▶ [Exercise directions]: In the material below, find the line that contains "Privacy Policy (231, 746)" and the line that contains "[button] (721, 105)", then write out exactly those two lines and everything between them.

—————

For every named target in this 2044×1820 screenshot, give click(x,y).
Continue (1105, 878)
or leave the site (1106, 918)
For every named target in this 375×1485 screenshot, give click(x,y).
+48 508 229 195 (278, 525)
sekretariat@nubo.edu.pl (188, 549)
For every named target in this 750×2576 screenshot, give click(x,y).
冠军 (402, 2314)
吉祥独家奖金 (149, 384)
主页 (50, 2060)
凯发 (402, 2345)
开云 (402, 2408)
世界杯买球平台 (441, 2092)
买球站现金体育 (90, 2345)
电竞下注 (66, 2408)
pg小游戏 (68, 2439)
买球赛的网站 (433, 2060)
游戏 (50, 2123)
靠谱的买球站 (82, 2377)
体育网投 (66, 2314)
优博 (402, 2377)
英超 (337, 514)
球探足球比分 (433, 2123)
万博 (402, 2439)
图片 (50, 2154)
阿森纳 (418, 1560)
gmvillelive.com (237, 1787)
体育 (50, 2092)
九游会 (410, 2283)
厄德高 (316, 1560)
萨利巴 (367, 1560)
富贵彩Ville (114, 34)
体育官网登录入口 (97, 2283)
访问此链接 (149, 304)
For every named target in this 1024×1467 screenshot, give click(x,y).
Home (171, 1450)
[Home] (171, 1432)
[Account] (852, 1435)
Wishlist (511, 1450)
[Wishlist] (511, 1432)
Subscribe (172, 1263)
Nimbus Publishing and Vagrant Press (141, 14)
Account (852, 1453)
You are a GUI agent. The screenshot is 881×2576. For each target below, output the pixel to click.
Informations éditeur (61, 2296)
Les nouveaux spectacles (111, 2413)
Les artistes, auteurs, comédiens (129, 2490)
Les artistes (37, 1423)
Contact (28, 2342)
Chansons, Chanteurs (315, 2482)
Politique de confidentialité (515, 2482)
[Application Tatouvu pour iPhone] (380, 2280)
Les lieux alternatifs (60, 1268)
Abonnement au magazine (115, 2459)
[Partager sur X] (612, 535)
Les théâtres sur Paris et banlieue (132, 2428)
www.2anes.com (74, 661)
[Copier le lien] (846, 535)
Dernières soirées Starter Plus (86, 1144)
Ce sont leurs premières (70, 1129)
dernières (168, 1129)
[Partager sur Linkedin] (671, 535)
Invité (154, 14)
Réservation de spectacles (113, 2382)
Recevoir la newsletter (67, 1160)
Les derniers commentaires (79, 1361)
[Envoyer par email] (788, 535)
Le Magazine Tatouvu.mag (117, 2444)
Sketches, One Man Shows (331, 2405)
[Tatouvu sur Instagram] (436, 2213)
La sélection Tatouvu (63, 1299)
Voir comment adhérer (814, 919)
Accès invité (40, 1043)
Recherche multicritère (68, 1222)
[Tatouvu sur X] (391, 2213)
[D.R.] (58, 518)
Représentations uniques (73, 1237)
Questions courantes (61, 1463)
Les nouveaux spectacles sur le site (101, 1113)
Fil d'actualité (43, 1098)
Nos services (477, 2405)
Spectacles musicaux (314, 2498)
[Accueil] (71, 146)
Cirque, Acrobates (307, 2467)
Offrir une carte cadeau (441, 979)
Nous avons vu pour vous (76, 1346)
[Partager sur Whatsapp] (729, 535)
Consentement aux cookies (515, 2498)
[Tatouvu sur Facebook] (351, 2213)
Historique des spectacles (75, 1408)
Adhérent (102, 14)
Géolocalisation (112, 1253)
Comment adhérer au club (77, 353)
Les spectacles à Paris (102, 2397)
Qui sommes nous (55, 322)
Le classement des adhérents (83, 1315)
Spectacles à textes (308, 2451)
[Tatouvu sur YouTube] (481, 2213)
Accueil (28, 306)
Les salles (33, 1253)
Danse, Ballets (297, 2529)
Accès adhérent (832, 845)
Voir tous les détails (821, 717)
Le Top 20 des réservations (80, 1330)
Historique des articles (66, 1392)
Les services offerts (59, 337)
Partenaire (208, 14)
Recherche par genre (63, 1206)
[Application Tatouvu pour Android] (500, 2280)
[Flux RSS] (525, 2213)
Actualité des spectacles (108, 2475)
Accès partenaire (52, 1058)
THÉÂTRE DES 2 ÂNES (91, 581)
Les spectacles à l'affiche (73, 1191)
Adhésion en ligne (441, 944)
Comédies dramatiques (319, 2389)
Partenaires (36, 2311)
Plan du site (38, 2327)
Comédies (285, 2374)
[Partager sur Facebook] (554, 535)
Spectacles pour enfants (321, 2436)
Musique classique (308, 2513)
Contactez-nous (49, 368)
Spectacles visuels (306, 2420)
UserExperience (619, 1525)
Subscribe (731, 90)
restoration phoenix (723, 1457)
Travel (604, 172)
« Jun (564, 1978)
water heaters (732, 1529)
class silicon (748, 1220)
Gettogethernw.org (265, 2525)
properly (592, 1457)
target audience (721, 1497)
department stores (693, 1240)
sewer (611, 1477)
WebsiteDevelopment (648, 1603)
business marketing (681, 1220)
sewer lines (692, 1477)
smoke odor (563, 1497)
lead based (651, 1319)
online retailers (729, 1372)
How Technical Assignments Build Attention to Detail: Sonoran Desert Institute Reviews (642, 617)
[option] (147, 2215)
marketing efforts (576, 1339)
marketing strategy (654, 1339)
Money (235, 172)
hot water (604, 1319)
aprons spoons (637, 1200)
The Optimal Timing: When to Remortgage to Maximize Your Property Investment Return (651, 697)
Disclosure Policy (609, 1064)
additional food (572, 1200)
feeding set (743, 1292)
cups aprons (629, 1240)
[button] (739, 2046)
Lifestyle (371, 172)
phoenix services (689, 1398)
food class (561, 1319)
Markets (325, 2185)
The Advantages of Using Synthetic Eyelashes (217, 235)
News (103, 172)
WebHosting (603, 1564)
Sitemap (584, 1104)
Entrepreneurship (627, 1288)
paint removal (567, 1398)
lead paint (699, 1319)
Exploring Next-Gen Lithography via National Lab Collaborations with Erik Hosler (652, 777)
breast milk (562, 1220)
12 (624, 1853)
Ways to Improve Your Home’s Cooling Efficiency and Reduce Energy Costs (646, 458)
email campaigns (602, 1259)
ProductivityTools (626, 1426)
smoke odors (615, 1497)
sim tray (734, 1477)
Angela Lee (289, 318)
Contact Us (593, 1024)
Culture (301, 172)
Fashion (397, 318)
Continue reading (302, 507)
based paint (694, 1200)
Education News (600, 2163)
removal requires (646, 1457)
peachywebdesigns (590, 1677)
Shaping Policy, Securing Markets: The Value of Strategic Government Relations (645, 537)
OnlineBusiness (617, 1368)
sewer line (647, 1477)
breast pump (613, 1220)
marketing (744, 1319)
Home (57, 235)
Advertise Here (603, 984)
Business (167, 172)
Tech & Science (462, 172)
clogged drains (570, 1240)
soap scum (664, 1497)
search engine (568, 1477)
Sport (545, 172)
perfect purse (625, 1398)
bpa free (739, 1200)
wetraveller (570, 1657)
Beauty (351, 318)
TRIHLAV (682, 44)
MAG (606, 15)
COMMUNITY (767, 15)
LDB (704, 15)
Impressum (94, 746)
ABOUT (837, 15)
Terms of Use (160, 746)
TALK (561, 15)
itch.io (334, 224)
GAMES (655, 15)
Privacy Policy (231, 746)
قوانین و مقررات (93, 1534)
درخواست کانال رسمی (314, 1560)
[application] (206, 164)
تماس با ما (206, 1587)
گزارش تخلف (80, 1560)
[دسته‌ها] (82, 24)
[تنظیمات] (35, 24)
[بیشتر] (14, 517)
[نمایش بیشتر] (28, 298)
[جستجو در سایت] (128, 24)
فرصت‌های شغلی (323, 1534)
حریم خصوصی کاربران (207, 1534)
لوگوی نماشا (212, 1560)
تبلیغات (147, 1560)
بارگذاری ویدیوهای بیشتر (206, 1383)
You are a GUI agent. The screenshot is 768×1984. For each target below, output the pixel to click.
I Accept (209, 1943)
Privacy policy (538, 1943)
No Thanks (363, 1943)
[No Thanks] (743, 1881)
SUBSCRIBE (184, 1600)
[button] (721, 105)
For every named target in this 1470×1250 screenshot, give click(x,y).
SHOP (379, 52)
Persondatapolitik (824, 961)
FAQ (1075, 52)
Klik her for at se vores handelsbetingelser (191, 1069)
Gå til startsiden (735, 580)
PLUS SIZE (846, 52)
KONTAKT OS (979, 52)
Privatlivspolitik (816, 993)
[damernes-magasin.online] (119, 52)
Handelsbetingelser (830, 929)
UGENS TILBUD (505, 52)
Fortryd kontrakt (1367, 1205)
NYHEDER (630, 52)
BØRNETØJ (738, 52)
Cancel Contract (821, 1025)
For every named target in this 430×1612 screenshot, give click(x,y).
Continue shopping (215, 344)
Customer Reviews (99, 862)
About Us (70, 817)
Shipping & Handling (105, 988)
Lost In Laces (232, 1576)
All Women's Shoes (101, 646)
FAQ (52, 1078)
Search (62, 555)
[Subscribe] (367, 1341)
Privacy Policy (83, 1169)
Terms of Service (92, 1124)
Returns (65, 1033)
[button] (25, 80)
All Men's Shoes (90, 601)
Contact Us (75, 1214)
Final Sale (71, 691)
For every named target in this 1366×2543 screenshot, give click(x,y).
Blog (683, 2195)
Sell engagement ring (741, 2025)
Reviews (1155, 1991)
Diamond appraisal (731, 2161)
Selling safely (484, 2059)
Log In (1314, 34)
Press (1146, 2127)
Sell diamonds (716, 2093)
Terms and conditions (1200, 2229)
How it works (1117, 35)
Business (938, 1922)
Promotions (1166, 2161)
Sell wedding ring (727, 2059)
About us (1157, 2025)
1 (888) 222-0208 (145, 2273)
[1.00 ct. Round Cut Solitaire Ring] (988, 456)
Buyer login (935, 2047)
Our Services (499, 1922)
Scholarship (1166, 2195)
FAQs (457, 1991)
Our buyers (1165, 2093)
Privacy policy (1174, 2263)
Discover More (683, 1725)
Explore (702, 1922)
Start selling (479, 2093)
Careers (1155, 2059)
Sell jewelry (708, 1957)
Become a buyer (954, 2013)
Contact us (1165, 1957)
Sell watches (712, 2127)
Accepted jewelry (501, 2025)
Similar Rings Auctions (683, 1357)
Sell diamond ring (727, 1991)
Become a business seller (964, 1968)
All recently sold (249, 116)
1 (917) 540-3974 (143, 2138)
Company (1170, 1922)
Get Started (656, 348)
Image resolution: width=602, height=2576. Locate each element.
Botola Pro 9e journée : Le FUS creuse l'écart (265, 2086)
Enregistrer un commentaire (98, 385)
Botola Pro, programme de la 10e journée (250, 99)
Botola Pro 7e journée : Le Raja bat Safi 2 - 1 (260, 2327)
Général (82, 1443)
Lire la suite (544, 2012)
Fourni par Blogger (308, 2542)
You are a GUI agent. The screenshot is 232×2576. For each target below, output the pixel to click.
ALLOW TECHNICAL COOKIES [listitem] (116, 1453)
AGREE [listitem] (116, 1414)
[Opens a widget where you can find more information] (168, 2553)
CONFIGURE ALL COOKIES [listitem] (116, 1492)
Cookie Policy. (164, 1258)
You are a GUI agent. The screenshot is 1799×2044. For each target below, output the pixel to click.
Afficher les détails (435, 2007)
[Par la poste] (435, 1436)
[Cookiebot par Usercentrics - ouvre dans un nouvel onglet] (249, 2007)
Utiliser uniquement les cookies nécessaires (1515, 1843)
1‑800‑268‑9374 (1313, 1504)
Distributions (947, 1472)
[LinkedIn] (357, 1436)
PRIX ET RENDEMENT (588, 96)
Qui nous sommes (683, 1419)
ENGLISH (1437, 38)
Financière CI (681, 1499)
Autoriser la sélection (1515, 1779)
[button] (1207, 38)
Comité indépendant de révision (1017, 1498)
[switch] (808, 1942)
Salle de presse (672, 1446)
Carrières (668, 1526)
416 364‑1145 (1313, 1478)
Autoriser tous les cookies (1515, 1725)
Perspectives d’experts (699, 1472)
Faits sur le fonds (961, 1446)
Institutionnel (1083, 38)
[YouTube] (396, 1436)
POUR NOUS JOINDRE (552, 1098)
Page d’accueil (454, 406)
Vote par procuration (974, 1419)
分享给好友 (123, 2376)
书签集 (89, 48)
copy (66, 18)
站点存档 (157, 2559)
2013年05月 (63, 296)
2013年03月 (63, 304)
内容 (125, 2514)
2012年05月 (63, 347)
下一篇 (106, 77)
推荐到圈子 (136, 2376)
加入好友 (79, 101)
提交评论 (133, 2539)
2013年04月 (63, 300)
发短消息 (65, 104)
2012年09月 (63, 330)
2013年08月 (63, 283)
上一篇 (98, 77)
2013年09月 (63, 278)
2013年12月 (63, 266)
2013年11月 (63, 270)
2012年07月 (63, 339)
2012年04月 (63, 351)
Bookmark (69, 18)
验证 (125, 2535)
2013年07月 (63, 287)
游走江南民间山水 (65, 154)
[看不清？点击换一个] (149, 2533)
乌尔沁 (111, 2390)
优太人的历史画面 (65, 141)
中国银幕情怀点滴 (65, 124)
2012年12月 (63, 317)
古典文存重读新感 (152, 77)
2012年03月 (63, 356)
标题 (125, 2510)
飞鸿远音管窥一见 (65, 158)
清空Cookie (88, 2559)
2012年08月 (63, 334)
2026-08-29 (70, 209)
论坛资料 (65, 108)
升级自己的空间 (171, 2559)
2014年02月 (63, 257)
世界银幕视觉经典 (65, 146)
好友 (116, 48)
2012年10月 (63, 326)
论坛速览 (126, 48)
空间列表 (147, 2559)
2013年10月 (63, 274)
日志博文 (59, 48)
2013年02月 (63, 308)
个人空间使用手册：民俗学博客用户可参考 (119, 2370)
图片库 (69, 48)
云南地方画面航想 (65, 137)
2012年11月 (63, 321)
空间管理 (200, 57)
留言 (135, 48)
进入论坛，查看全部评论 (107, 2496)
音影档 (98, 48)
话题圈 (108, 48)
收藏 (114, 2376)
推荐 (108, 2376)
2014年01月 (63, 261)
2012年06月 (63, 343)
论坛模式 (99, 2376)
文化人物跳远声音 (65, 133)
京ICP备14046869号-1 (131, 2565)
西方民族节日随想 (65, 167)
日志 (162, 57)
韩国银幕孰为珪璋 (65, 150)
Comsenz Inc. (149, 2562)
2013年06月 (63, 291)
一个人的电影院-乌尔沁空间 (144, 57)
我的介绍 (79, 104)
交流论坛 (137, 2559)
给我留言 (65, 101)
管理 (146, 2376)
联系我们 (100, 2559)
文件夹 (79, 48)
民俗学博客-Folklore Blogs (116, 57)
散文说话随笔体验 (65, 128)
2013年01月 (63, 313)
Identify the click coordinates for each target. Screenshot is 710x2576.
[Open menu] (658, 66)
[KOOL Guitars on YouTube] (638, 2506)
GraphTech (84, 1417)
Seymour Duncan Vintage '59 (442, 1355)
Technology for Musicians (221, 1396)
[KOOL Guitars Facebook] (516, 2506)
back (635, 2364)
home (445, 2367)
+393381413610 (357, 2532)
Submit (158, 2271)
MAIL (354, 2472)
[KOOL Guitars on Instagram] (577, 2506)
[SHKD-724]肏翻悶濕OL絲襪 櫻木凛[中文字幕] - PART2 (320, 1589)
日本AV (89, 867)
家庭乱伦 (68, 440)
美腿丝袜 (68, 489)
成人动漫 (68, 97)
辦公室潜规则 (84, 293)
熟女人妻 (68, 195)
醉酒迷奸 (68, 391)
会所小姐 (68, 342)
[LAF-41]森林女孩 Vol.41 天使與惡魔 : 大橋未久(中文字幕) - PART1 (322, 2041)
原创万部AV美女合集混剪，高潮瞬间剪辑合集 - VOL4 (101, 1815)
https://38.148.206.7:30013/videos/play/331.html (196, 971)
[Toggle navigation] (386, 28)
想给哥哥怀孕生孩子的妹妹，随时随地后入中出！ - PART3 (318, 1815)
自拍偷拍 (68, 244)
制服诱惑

—————

▶ [Exercise output]:
Privacy Policy (231, 746)
قوانین و مقررات (93, 1534)
درخواست کانال رسمی (314, 1560)
[application] (206, 164)
تماس با ما (206, 1587)
گزارش تخلف (80, 1560)
[دسته‌ها] (82, 24)
[تنظیمات] (35, 24)
[بیشتر] (14, 517)
[نمایش بیشتر] (28, 298)
[جستجو در سایت] (128, 24)
فرصت‌های شغلی (323, 1534)
حریم خصوصی کاربران (207, 1534)
لوگوی نماشا (212, 1560)
تبلیغات (147, 1560)
بارگذاری ویدیوهای بیشتر (206, 1383)
You are a GUI agent. The screenshot is 768×1984. For each target below, output the pixel to click.
I Accept (209, 1943)
Privacy policy (538, 1943)
No Thanks (363, 1943)
[No Thanks] (743, 1881)
SUBSCRIBE (184, 1600)
[button] (721, 105)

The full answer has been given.